The rapid proliferation of tumor cells will couple the greater demand for energy, therefore, targeting the bioenergetic metabolism of tumor has become a new and effective prevention approach for cancer therapy, and the efficient and complete study of the effect of molecules or drugs on the energy metabolism of tumor cells has become the main issue. The Bioenergy Analyzer uses a solid-state probe and a patented instantaneous microchamber technology to detect the cellular energy metabolic state in a real-time, sensitive,accurate and non-destructive manner, and can simultaneously measure the two main energy metabolic pathways in cells-mitochondrial respiration and glycolysis. The main indicators of cellular energy metabolism, such as basal respiration, ATP production, maximal respiration, basal glycolytic rate, maximal glycolytic rate, and spare glycolytic capacity, provide a new, convenient and rapid method for the determination of cellular energy metabolism.

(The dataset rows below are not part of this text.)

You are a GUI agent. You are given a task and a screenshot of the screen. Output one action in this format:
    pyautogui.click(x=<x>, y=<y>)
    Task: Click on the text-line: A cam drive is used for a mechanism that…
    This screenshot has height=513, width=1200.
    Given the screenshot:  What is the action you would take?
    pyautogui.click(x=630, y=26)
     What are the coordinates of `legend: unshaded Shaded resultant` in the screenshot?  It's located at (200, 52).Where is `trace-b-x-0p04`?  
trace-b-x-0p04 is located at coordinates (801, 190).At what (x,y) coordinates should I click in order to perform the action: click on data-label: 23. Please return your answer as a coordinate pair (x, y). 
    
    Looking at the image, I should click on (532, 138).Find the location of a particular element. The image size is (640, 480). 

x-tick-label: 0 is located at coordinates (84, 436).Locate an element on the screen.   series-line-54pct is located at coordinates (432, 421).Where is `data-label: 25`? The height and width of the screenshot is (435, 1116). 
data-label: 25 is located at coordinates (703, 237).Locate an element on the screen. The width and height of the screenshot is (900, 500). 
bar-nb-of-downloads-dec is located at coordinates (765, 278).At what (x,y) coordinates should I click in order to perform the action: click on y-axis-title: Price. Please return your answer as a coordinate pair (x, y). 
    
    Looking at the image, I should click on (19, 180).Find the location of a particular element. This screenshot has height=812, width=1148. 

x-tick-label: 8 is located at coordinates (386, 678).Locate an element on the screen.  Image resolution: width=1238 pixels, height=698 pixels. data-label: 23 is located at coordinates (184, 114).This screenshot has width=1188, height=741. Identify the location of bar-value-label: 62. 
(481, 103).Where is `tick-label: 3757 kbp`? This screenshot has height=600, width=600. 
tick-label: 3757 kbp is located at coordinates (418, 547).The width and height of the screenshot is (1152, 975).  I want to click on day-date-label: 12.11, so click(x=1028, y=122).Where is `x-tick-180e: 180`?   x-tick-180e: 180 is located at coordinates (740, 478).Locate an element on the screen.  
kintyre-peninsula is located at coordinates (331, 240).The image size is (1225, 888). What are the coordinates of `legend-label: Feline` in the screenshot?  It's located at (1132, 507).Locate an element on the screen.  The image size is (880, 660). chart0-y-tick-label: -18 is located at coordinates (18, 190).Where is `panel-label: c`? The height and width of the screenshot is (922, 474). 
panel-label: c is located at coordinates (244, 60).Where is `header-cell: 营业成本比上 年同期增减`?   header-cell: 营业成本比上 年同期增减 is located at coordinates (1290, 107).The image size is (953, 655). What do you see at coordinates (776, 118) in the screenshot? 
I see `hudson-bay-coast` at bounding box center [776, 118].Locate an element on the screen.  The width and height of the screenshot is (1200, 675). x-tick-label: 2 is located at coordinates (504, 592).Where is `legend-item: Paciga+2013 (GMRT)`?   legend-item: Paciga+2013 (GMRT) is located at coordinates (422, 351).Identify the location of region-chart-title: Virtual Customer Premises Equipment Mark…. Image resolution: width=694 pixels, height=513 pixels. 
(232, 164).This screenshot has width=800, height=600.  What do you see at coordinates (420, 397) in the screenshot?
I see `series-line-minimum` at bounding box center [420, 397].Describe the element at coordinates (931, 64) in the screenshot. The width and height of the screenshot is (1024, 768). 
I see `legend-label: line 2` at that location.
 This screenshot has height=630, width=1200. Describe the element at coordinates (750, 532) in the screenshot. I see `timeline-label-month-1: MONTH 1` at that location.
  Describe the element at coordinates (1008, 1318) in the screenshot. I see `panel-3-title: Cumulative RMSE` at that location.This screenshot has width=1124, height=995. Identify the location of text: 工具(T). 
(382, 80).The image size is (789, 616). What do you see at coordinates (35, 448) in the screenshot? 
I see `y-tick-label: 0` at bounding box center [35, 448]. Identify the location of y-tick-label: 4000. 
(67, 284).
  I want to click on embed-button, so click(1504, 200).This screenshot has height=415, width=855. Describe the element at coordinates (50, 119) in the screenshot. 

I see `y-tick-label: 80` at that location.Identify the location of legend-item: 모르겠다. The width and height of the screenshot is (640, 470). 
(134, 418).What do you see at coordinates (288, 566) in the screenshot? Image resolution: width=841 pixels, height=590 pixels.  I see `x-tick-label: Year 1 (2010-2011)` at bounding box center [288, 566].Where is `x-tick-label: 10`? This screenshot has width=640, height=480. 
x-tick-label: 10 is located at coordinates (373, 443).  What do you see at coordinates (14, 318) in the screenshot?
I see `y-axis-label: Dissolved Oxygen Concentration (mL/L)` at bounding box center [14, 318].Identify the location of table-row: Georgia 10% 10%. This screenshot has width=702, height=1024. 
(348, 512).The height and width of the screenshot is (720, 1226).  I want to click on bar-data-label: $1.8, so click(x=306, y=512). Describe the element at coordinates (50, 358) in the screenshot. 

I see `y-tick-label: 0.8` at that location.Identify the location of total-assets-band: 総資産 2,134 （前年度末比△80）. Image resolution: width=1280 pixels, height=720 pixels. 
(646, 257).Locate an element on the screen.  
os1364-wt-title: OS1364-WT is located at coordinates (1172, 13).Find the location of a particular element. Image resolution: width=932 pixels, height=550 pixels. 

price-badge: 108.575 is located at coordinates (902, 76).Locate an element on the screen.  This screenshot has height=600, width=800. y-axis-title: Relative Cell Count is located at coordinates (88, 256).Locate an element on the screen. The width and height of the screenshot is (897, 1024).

In the present study, SPP showed a dose-dependent inhibition for basal respiration, maximal respiration, reserve respiration and ATP conversion, but the dose-effect relationship may be non-linear. The decrease may be due to the apoptotic state of SPP-treated cells and increased levels of reactive oxygen species (ROS)likely causing oxidative damage to cells and in turn to reduce the activity of mitochondrial respiratory chain complexes, and affect mitochondrial ATP synthesis capacity, and a high dose (3.2 mg/mL)of SPP on cellular mitochondrial aerobic/oxidative activity. This may be directly related to the mitochondrial energy metabolism disorder,and the detailed mechanism needs to be further investigated.

Glycolysis can rapidly supply energy to cells under hypoxic conditions. The results showed that SPP could reduce glycolysis and affect the glycolytic function of DLD-1 cells, but the degree of damage was lower than the decrease of basal oxygen consumption rate and aerobic respiratory maxima, suggesting that the main effect of SPP on cellular energy metabolism was due to the damage of mitochondrial function.

In summary, this article mainly studied the effect of SPP on energy metabolism of human colon cancer DLD-1 cells under different doses. The mechanism may be related to its inhibition of cell proliferation and promotion of cell apoptosis. Seahorse XFe24 cellular energy metabolism analyzer can sensitively detect changes in indicators such as basic aerobic respiration rate, ATP coupled aerobic respiration rate, etc. It provides the feasibility for SPP to induce tumor cell necrosis, but whether it can be applied to clinical treatment needs further exploration.

conflict of interest

The authors declare no potential conflicts of interest.